He taught sculpture and ceramics at several institutions, including the Hochschule für Bildende Künste in Hamburg (1960–62), University of California, Berkeley (in 1968) and at the Royal College of Art. Paolozzi had a long association with Germany, having worked in Berlin from 1974 as part of the Berlin Artist Programme of the German Academic Exchange Programme. He was a professor at the Fachhochschule in Cologne from 1977 to 1981, and later taught sculpture at the Akademie der Bildenden Künste in Munich. Paolozzi was fond of Munich and many of his works and concept plans were developed in a studio he kept there, including the mosaics of the Tottenham Court Road Station in London.[5] He took a stab at industrial design in the 1970s with a 500-piece run of the upscale Suomi tableware by Timo Sarpaneva that Paolozzi decorated for the German Rosenthal porcelain maker's Studio Linie.[9]
Paolozzi’s graphic work of the Sixties was highly innovative. In a series of works he explored and extended the possibilities and limits of the silkscreen medium. The resulting prints are characterised by Pop culture references and technological imagery. These series are: As Is When. (12 prints on the theme of Paolozzi’s interest in the philosopher, Ludwig Wittgenstein; published as a limited edition of 65 by Editions Alecto, 1965); Moonstrips Empire News. (100 prints, (8 signed) in an acrylic box; published as a limited edition of 500 by Editions Alecto, 1967); Universal Electronic Vacuum. (10 prints, poster and text; published by Paolozzi as a limited edition of 75, 1967); General Dynamic Fun. (part 2 of Moonstrips Empire News. 50 sheets plus title sheet; boxed in 5 versions; published as a limited edition of 350 by Editions Alecto, 1970).
In the 1960s and 1970s, Paolozzi artistically processed man-machine images from popular science books by German doctor and author Fritz Kahn (1888–1968), such as in his screenprint "Wittgenstein in New York" (1965), the print series "Secrets of Life – The Human Machine and How it Works" (1970), or the cover design for John Barth’s novel "Lost in the Funhouse" (Penguin, 1972). As recently as 2009, the reference to Kahn was discovered by Uta and Thilo von Debschitz during their research of work and life of Fritz Kahn.[10]
Later career
Paolozzi was appointed CBE in 1968[11] and in 1979 he was elected to the Royal Academy. During the late 1960s, he started contributing to literary magazine Ambit, which began a lifelong collaboration.

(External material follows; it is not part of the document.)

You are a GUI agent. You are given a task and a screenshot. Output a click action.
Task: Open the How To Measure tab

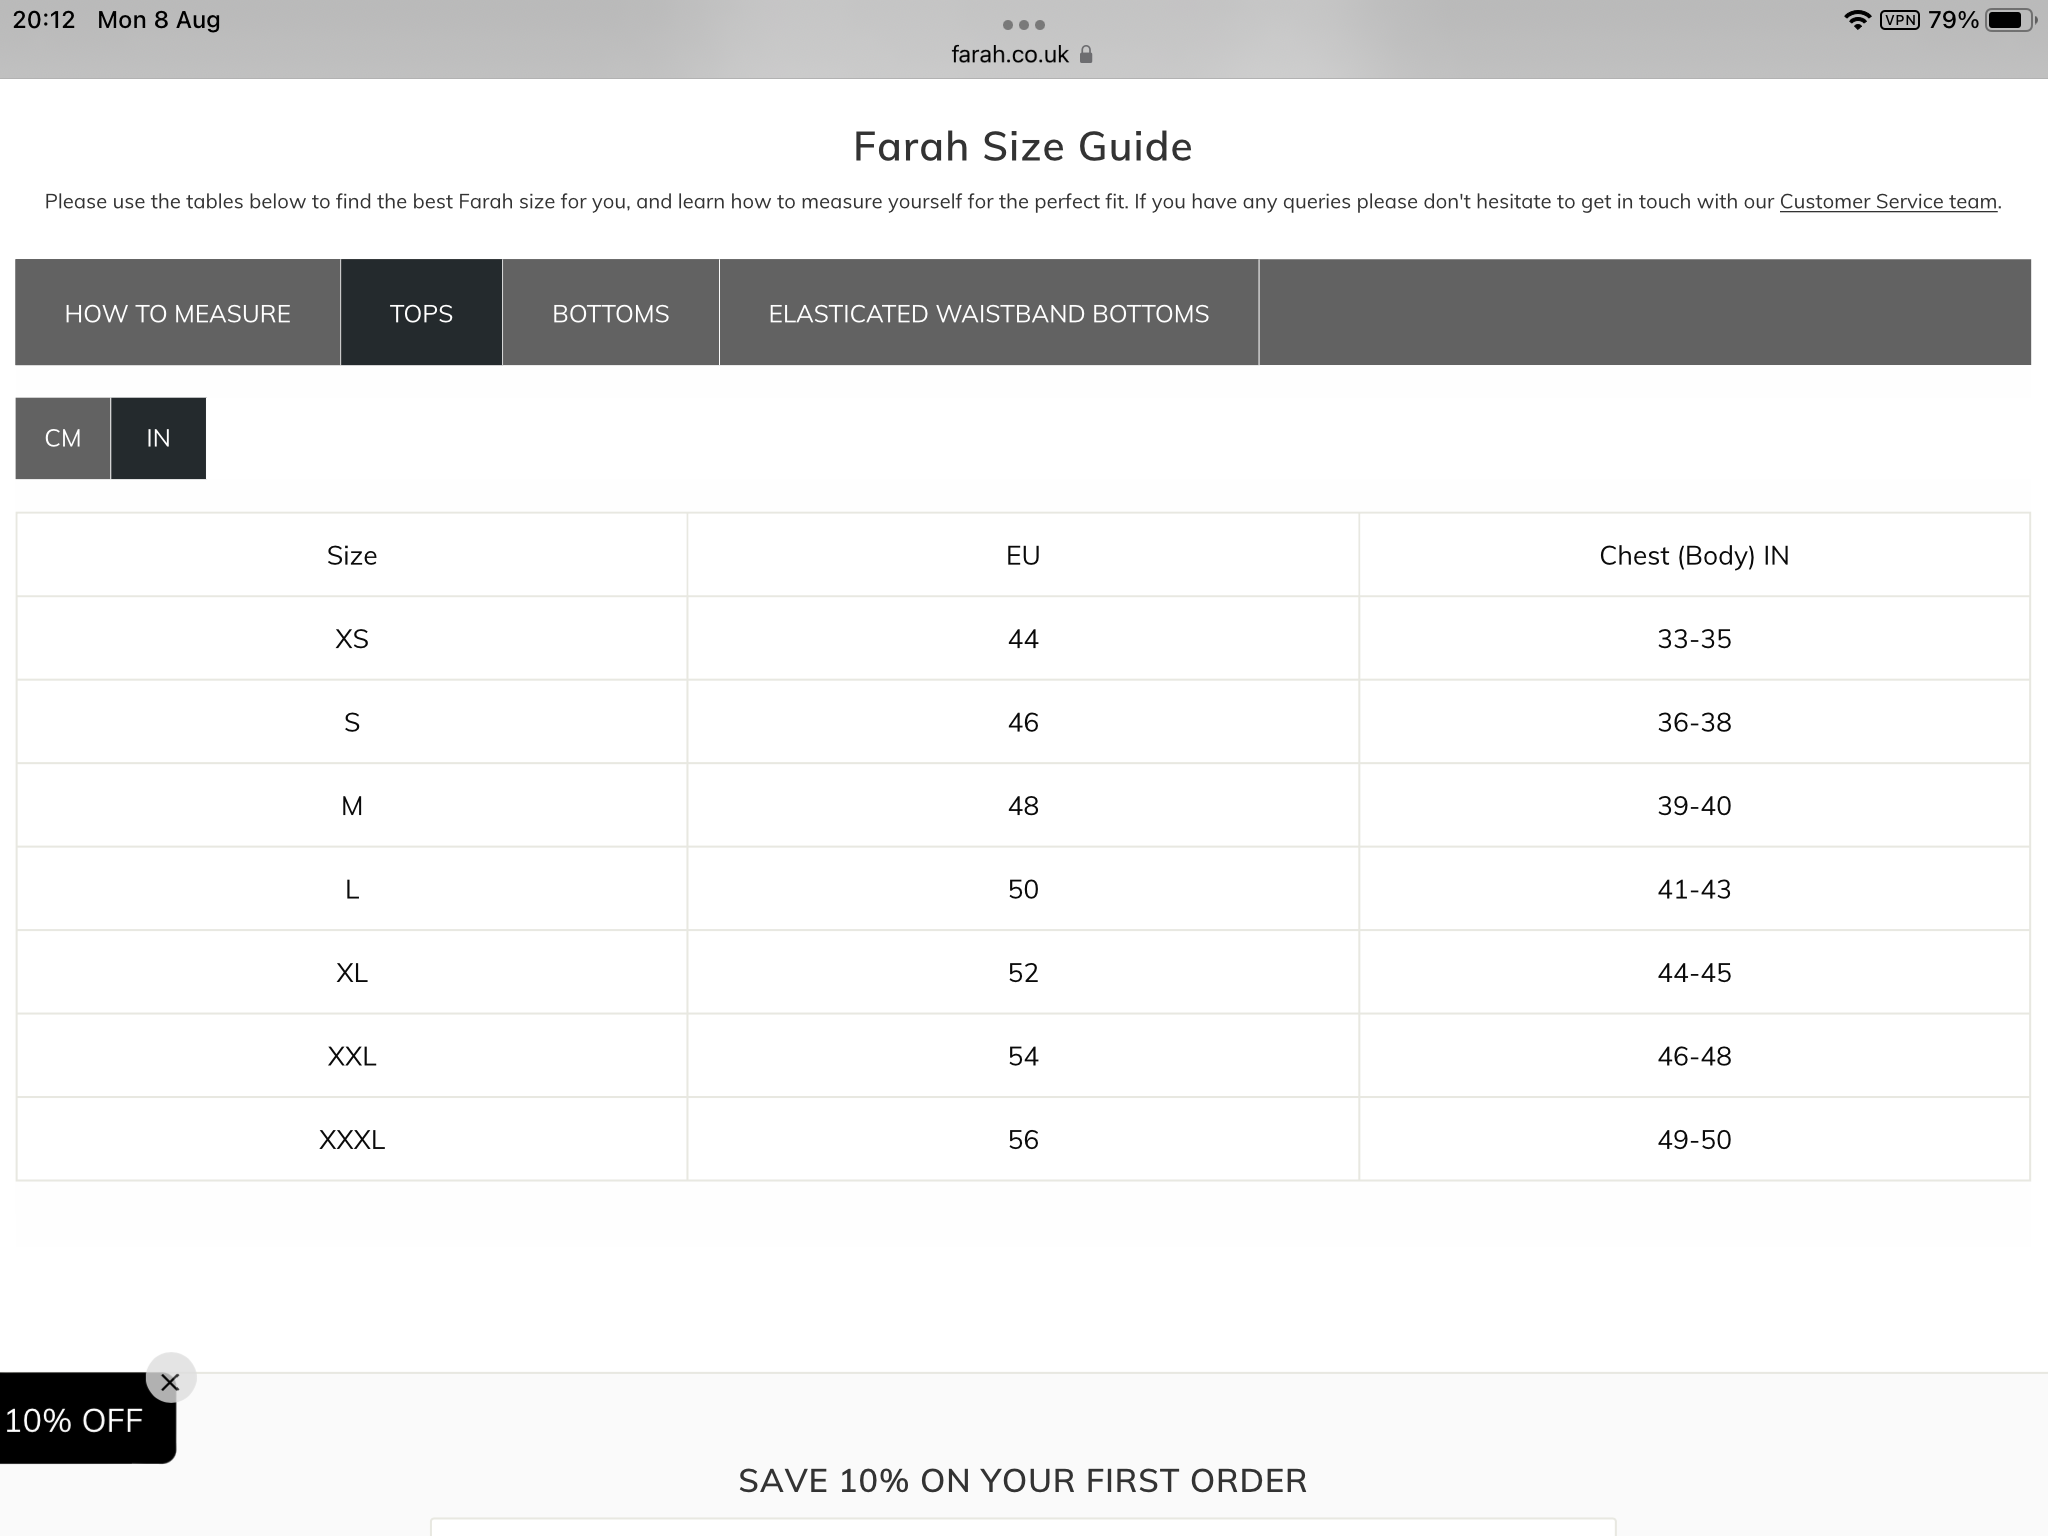178,313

He was promoted to the office of Her Majesty's Sculptor in Ordinary for Scotland in 1986, which he held until his death. Paolozzi was knighted by Queen Elizabeth II in 1989 as Knight Bachelor Kt [12]
In 1994, Paolozzi gave the Scottish National Gallery of Modern Art a large body of his works, and much of the content of his studio. In 1999 the National Galleries of Scotland opened the Dean Gallery to display this collection, and the gallery displays a recreation of Paolozzi's studio, with its contents evoking the original London and Munich locations.[4]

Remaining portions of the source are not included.